〜「丸中だより」
| 三月号 |
丸中のバトンを引き継いで三寒四温を繰り返しながらも、桜の花が咲き始めました。いよいよ十七年度も終わりです。十日に行なわれた卒業式はあいにくの雨と寒さでしたが、百五十三名の卒業生が、それぞれの進路に向けて、笑顔で丸中を巣立っていきました。毎年、卒業式では一人ひとりに卒業証書を渡す時、特別な感慨をおぼえます。一口に「中学校を卒業」といってもそれぞれの、さまざまな三年間があり、「身長が大きく伸びて、見違えるようになったね・・・」「一年生の時はやんちゃで何かと心配することが多かったけれど、みごとに成長したね・・・」「家庭の問題で大変だったのに、自分を見失わずよくがんばったね・・・」「部活での活躍、すばらしかったよ・・・」等々、一人ひとりの顔を見ると、三年間のさまざまなことが思い出され、それぞれの成長を本当にうれしく思いながら卒業証書を手渡したのでした。 さて、その卒業生から「丸中のバトン」を手渡された二年生のみなさん、いよいよ四月からは君たちが最上級生です。普段の学校生活はもちろんのこと、委員会活動も、学校行事も、部活動も、成功させられるかどうかは君たちの肩にかかっています。今までは三年生の後に付いてやればよかったことを、今度は君たちが模範を示しながら、学校全体を引っ張って行かなければならないのです。改善するところは改善しながら、よかったところはさらにすばらしいものにして、一年後にまた「丸中のバトン」を次の学年にしっかりと渡さなければなりません。一人ひとりが「最上級生」になるという意識と、その責任の重さをしっかり自覚して、四月を迎えてください。 一年生のみなさん、かわいい新入生が入学してきます。「先輩」と呼ばれるうれしさと、ちょっぴりの気恥ずかしさを経験することでしょう。君たちがそうであったように、中学校生活への不安と期待で胸を一杯にふくらませて入学してくる新入生に、「先輩」と呼ばれるにふさわしい姿を見せてあげられるでしょうか。
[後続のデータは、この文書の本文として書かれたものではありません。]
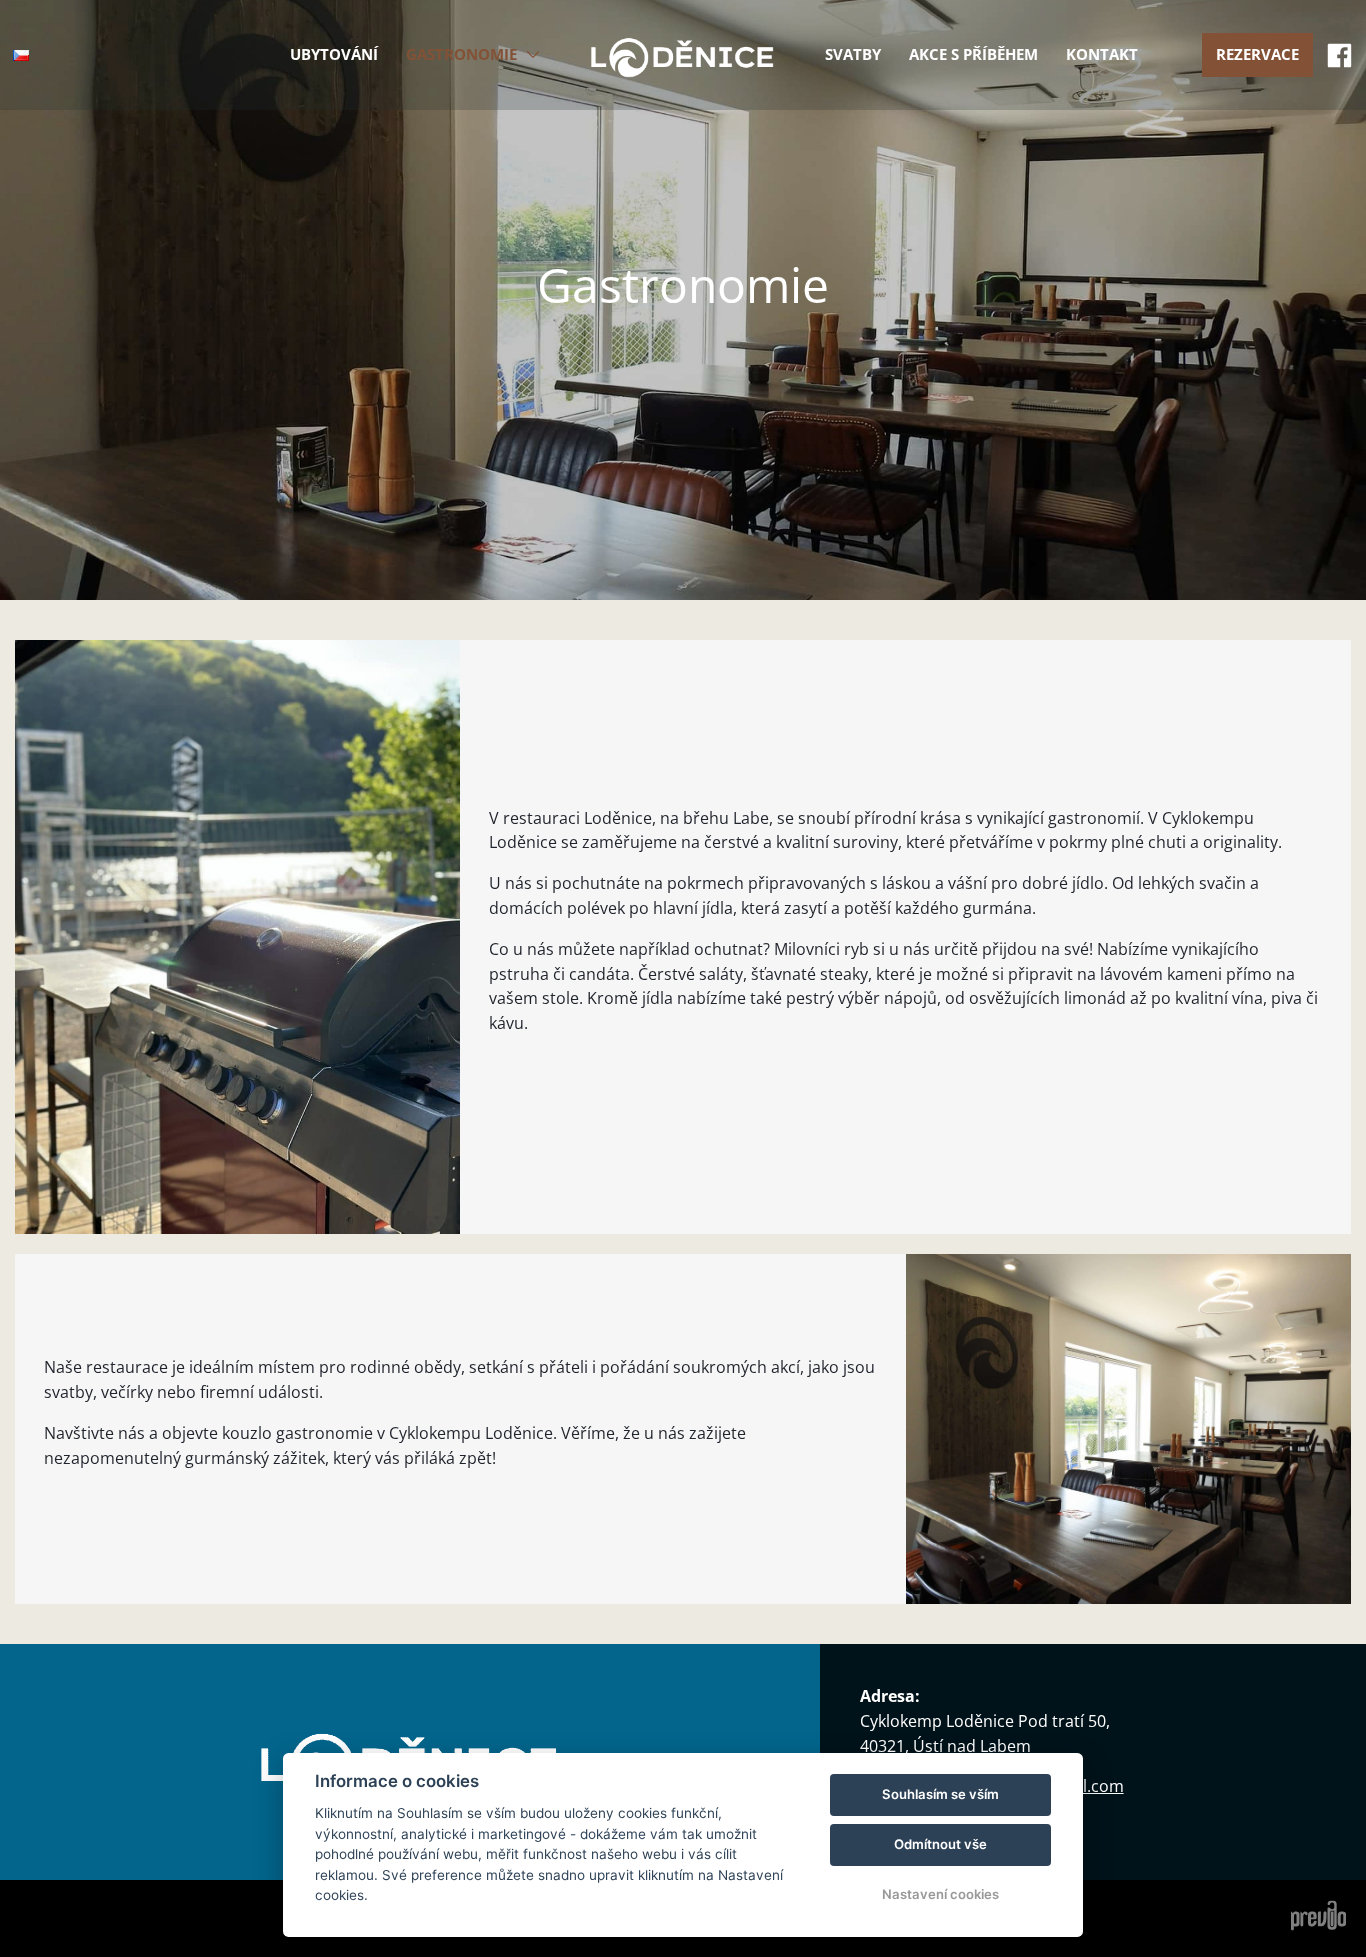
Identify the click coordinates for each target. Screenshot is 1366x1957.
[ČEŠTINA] (21, 55)
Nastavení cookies (940, 1894)
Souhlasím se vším (940, 1794)
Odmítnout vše (940, 1844)
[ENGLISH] (27, 84)
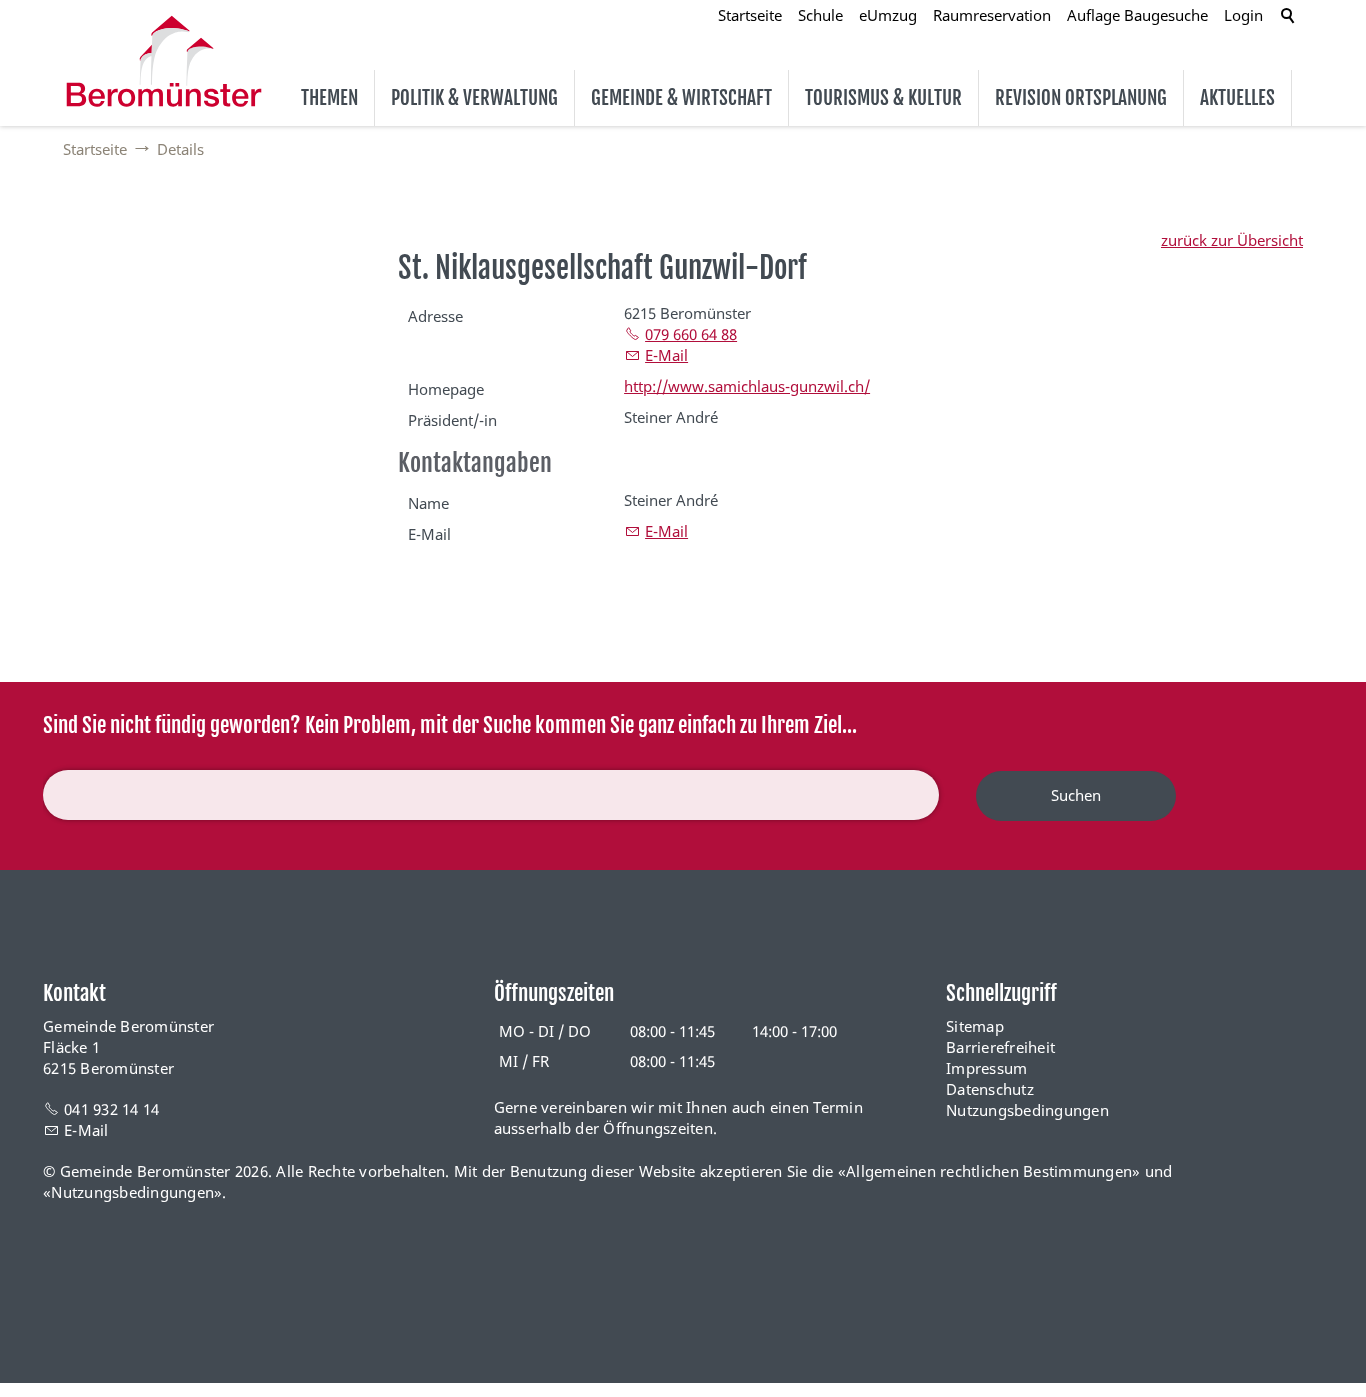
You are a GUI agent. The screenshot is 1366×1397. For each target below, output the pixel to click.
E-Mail (666, 355)
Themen (329, 98)
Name (428, 503)
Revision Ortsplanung (1081, 98)
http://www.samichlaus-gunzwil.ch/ (747, 386)
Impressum (986, 1068)
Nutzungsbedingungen (1027, 1110)
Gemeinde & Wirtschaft (681, 98)
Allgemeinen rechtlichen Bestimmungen (989, 1171)
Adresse (435, 316)
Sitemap (975, 1026)
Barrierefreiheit (1000, 1047)
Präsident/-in (452, 420)
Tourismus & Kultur (883, 98)
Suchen (1076, 795)
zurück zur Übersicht (1232, 240)
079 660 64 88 (691, 334)
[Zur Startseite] (164, 61)
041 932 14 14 (111, 1109)
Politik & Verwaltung (474, 98)
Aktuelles (1237, 98)
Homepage (446, 389)
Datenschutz (990, 1089)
自分のこの一年をしっかり振り返るとともに、どんな決意を持って新学期を迎えたらよいのか、じっくり考えてみましょう。春休みの宿題です。 鳥が歌い、草木が芽吹き、自然界の生命が躍動する春・・・。何だかうれしくて、じわじわと自分の中にやる気が満ちてきます。季節の変わりがあるということ、学年や学期の区切りがあるということは、私たち弱い人間にとって、また、まだ長いスパンで物事を見ることのできない中学生にとって、何という助けでしょう・・・。その区切りのたびに、新しい気持ちになって、やり直すことができるのですから。 四月には「やる気」に満ちた、「新しい私」になったみなさんに会えることを楽しみにしています。